___ Provided entries ___

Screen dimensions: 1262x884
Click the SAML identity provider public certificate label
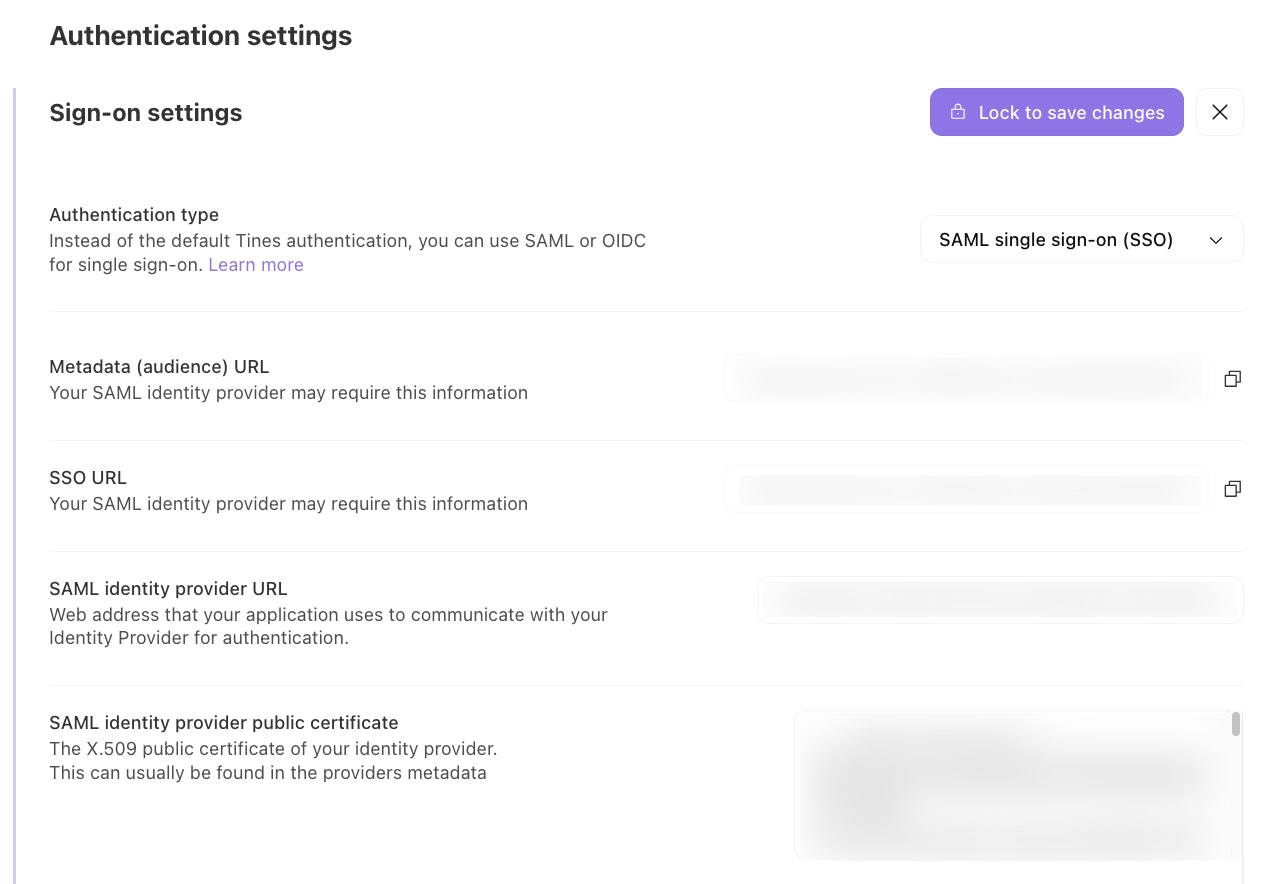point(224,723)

___
___ Provided entries ___

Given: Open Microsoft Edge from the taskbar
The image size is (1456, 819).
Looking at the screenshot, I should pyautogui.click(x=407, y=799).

___

**Given request:** Give again the rows starting with the line that contains "Screen dimensions: 1262x884" and going on through the line that contains "point(224,723)", with both included. Leave the pictures out of your answer.

**Response:**
Screen dimensions: 1262x884
Click the SAML identity provider public certificate label
point(224,723)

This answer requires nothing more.